Asian markets were extremely quiet this Thursday, with the absence of macroeconomic news exacerbating thin holiday's trading. The Nikkei 225 closed at 19,427.67, down by 16 points or 0.09%, and will remain closed this Friday, amid a local bank holiday due to the Emperor's birthday. The benchmark  fell intraday to a fresh weekly low of 19,307, but quickly recovered 100 points, indicating that sentiment remains strong and that investors are still willing to buy the dips. Daily basis, the Momentum indicator continues consolidating within positive territory, while the RSI retreated from extreme overbought readings and turned flat around 70, whilst the 20 DMA maintains a sharp bullish slope well below the current level, supporting the dominant bullish trend. In the 4 hours chart, the index has been trading a few points below a horizontal 20 SMA, while technical indicators consolidate in neutral territory, a consequence of the limited intraday volume seen these days. 

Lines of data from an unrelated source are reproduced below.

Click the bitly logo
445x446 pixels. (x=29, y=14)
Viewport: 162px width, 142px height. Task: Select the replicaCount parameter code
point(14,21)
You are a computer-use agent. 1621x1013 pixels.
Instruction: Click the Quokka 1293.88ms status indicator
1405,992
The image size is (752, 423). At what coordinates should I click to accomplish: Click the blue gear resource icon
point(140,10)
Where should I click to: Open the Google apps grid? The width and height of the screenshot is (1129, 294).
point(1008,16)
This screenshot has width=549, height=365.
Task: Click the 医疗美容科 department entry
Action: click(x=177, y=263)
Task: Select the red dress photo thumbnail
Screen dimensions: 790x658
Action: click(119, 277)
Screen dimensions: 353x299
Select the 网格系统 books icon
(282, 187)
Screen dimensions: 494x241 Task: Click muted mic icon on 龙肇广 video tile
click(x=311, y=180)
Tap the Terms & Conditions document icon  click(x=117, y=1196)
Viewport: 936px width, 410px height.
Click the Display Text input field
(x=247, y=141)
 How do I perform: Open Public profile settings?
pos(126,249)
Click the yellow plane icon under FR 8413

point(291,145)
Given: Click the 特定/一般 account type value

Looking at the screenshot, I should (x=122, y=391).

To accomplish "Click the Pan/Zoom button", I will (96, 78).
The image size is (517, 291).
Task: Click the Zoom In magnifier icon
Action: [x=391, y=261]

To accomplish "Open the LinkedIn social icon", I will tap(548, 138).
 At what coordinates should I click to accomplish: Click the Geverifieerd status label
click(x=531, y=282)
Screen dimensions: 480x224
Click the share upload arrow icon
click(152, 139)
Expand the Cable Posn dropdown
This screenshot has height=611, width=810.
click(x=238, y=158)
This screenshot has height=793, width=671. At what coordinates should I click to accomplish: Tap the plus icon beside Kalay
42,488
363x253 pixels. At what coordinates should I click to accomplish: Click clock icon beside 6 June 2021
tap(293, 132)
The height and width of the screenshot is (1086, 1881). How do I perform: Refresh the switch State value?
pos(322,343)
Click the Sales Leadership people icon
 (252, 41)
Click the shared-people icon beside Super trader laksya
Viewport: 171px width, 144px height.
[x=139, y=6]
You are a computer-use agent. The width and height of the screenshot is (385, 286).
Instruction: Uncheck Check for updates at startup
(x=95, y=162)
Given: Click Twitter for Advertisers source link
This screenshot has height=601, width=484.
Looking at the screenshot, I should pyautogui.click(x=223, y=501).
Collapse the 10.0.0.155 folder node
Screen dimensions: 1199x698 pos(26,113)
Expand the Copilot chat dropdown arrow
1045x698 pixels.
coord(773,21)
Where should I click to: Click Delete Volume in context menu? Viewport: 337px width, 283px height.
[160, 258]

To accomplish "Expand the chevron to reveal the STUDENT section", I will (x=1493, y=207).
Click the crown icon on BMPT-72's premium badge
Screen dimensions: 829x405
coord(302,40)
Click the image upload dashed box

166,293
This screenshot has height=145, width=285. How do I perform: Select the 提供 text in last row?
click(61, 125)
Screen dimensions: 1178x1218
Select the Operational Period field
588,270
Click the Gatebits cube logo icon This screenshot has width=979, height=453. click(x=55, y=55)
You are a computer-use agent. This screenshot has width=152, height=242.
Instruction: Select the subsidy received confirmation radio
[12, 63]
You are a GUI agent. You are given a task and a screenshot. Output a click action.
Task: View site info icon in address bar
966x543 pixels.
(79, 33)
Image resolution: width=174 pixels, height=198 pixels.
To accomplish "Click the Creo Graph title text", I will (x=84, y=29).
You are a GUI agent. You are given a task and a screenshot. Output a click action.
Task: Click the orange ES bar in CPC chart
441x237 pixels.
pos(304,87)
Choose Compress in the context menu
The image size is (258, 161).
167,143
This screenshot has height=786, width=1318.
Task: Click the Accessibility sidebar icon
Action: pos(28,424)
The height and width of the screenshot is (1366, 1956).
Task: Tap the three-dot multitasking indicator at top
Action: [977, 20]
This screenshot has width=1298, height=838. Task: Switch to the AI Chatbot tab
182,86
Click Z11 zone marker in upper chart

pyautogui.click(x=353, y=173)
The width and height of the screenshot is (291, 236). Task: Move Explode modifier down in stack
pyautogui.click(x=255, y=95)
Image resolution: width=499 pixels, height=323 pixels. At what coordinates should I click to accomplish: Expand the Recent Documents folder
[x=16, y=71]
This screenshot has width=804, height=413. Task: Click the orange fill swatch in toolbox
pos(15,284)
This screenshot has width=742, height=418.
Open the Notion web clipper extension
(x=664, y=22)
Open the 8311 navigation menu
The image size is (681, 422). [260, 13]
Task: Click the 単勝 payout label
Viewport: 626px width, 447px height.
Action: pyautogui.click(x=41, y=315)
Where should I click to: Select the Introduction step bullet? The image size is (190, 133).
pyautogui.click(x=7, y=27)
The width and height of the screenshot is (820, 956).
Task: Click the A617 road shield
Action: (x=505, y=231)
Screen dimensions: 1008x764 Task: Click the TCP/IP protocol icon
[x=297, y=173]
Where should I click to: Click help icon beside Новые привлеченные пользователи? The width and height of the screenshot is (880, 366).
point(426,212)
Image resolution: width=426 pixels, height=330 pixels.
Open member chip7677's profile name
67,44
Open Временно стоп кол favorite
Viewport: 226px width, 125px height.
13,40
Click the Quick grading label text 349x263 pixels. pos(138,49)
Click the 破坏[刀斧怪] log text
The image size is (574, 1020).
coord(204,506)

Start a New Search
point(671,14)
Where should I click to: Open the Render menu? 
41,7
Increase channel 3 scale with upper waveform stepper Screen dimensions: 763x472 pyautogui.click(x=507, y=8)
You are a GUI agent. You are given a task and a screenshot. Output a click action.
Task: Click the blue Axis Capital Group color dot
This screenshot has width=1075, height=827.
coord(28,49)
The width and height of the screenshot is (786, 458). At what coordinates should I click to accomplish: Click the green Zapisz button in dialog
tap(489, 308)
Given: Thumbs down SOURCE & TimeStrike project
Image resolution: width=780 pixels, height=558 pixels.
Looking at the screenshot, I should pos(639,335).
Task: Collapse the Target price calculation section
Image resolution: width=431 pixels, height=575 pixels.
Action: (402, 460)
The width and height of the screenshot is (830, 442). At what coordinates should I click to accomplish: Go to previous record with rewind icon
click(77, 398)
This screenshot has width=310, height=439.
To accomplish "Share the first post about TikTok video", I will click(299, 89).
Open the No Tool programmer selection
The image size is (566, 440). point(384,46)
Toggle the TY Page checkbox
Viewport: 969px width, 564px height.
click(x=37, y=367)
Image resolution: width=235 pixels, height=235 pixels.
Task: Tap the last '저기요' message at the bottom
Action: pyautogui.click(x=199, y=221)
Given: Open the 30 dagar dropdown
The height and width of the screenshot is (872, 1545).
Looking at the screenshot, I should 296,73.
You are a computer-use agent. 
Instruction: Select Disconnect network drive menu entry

Support levels: 19,362 19,307 19,260

Resistance levels: 19,487 19,542 19,590

Gold

Gold prices edged marginally lower this Thursday, with spot ending the day at $1,128.41 a troy ounce, undermined by persistent dollar's strength. Adding to the negative tone of the bright metal was subdued demand from jewelers and retailers in India, the world's largest consumer of gold. The technical perspective remains unchanged, with the risk clearly towards the downside, given that in the daily chart, the price has set a lower low and a lower high, whilst the RSI indicator has retreated after failing to reenter above 30, and heads south around 25. In the shorter term, the 4 hours chart  presents a technical neutral stance, with the price being capped by a horizontal 20 SMA and technical indicators heading nowhere within negative territory. The yearly low comes at 1,061.78, a probable bearish target on a break below the 1,100.00 mark. 

Support levels: 1,122.60 1,114.80 1,094.30    

Resistance levels: 1,133.50 1,142.50 1,151.20

WTI Crude Oil

Crude oil prices closed marginally higher after falling to fresh weekly lows, with West Texas Intermediate crude oil futures recovering from 52.05 to settle at $52.73 a barrel. The black gold fell during the past Asian session, undermined by a surprise increase in US stockpiles, but recovered ground, as dollar's gains remained subdued. Additionally, is no coincidence that the commodity surged from the 52.00 level, a major static resistance that contained the upside for most of the second half of this 2016. Technically, however, US oil seems to be losing upward momentum, as after retreating from overbought territory, technical indicators have turned flat right above their mid-lines. Also, the price bounced after testing a sharply bullish 20 DMA, still the main support. In the 4 hours chart, the commodity has met buying interest around a bullish 100 SMA, but is now trading below a horizontal 20 SMA whilst technical indicators head lower within negative territory, supporting a downward move for this Friday.